___ Text block
Go here for my latest MCAD news posts.

August 17, 2009   5 Comments

Alibre Design Xpress 11 won’t import STEP files

Alibre continues to restrict Alibre Design Xpress’ functionality; in Xpress 11 after the 30 day evaluation runs out, you can only import AutoCAD (DWG, DXF) files, and export STL files.

I’ve used Xpress occasionally since it was introduced in 2005, and I’ve never had problems importing STEP  (or IGES) files until recently.  Since I mainly use mechanical CAD to model PCBs populated with manufacturer provided part models (typically in STEP or IGES formats), this means Xpress is no longer useful.  As far as I’m concerned, Xpress is now basically just a trial version — great if you want to evaluate Alibre Design before buying, but not useful on its own.

Since I’m not making any money from the PCBs, my budget for MCAD software is basically $0 (OK, I might go up to $250 for software that did a really great job).  If I were primarily doing mechanical design, especially for money, then my budget would be different.

I’m still thinking about what I want to do; my default option is to model in CoCreate PE, which only exports STL and VRML files, but at least it imports DWG, DXF, STP, and IGES files, so it’s still easy to model PCBs in CoCreate and check that all the pieces fit together.

Go here for my latest MCAD news posts.

August 7, 2009   5 Comments

Alibre Design Xpress: Now a secret

It appears that Alibre is now trying to keep Design Xpress (the free version, with limitations such as five unique parts per assembly) a secret.  There are now no references to Design Xpress on Alibre’s home page or Products page.  Many of the links, such as the product page for Design Xpress and the feature comparision, now return “Page does not exist” errors.  However, a page giving the differences between Design Xpress and the Design trial still exists.
______
___ Provided material
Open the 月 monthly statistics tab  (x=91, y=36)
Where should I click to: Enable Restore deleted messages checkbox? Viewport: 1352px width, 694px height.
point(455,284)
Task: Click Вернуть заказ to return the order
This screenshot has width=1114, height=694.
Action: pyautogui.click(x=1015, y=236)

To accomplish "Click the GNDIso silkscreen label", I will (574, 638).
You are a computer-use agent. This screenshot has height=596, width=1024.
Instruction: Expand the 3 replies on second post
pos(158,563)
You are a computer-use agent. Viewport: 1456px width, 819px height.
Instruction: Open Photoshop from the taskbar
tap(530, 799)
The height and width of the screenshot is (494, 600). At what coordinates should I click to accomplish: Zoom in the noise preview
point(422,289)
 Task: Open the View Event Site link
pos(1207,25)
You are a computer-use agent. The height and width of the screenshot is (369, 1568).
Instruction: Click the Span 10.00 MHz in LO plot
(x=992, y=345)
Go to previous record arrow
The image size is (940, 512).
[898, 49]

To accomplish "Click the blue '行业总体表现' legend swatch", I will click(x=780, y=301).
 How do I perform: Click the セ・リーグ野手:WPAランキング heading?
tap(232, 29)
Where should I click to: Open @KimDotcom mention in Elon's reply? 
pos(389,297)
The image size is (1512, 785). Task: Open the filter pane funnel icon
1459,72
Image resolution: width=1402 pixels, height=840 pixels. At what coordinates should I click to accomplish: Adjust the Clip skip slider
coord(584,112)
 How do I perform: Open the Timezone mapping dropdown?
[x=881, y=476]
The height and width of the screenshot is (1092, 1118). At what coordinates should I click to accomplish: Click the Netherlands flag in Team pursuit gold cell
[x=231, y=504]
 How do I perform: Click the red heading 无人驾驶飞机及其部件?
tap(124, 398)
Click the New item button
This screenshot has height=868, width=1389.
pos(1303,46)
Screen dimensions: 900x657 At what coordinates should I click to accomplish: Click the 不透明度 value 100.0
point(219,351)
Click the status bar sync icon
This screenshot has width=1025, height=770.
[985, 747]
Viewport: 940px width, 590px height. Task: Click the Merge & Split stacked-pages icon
______
# [What you will do]
1. In the Alibre Design Xpress posts, what files can Xpress 11 import once the 30-day evaluation runs out?
2. Quote the Alibre Design Xpress posts, beginning at the words "August 7, 2009" and stopping after "trial still exists.".
Rely only on the Alibre Design Xpress posts.

# [The responses]
1. Only AutoCAD files (DWG and DXF).

2.
August 7, 2009   5 Comments

Alibre Design Xpress: Now a secret

It appears that Alibre is now trying to keep Design Xpress (the free version, with limitations such as five unique parts per assembly) a secret.  There are now no references to Design Xpress on Alibre’s home page or Products page.  Many of the links, such as the product page for Design Xpress and the feature comparision, now return “Page does not exist” errors.  However, a page giving the differences between Design Xpress and the Design trial still exists.